Les auteurs de l'études recommandent donc, lors
de l'implantation d'un site éolien, de donner aux habitants
une information technique et économique et de les faire participer
à la décision par une enquête publique. La communication doit
mettre l'accent sur les valeurs écologiques, collectives et
de bien public de l'énergie éolienne. Une valorisation par un
centre d'activité pédagogique et touristique doit être envisagée.
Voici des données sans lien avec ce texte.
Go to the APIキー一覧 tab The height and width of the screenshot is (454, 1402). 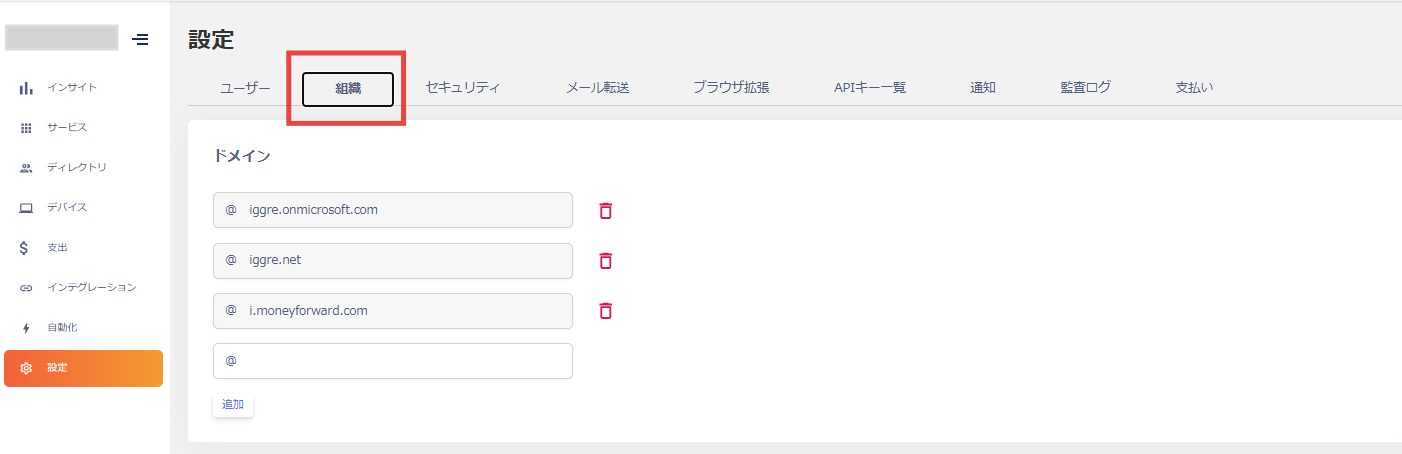pos(869,88)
Il faut éviter de faire l'implantation dans un site pollué ou
déjà équipé d'installations contestées.
(CSTB Magazine n°129 - mai-juin 2000)
Pas de pales sur mon plateau :
Sur le plateau du Larzac, existe un projet d'implantation de
15 éoliennes.
Vu d'un bon œil au départ par les écologistes locaux, ils se
sont ensuite inquiétés de l'impact sur le paysage assez horizontal
du plateau et notamment ont craint que les importants terrassements
nécessaires ne portent atteintes au riche patrimoine archéologique
du lieu. Les ornithos s'inquiètent pour l'outarde canepetière
en voie de disparition, et pour les vautours réintroduits à
grands frais. Puis c'est l'office du tourisme qui s'affole car
le site est très fréquenté par les parapentistes.
(Télérama n° 2641 - 26/08-1/09/2000)
C'est beau un poteau
?
Il n'y a pas que les éoliennes qu'on voit dans le paysage. Les
lignes électriques aussi !
Il y a 2 grands réseaux: le transport et la distribution.
Le réseau de transport, ce sont les lignes à très haute tension
(THT), 400 000 et 225 000 volts. Elles représentent 8% du total
et sont aériennes à 97%. Elles sont la propriété d'EDF. Ce sont
celles que l'on voit de loin et qui cristallisent les conflits.
Le coût de l'enfouissement est important, 10 fois plus que l'aérien
pour une ligne 400 000 volts et 5 fois plus pour une 225 000
volts. Mais la traversée en aérien des parcs régionaux ou de
sites préservés pose de plus en plus de problèmes.
Le réseau de distribution est constitué des lignes moyenne tension
(MT) à 20 000 volts et des lignes basse tension (BT) à 400 et
230 volts qui arrivent chez les clients. Elles représentent
92% du réseau total et sont aériennes à 74%. Elles sont la propriété
des collectivités qui en concèdent l'usage à EDF. L'enfouissement
pose moins de problèmes techniques, mais même si le coût est
en baisse, une ligne MT enterrée coûte 2 à 3 fois plus cher
qu'une ligne aérienne. Il faut notamment prévoir un maillage
afin que chaque centre de consommation soit alimenté par au
moins 2 chemins distincts. En effet, les réparations en cas
de panne sont plus longues en souterrain, 12 heures contre 4
en moyenne en aérien. Si 26% des lignes sont enterrées ou posées
en technique discrète, c'est aussi parce que les collectivités
en sont propriétaires et peuvent exiger d'EDF l'en-fouissement.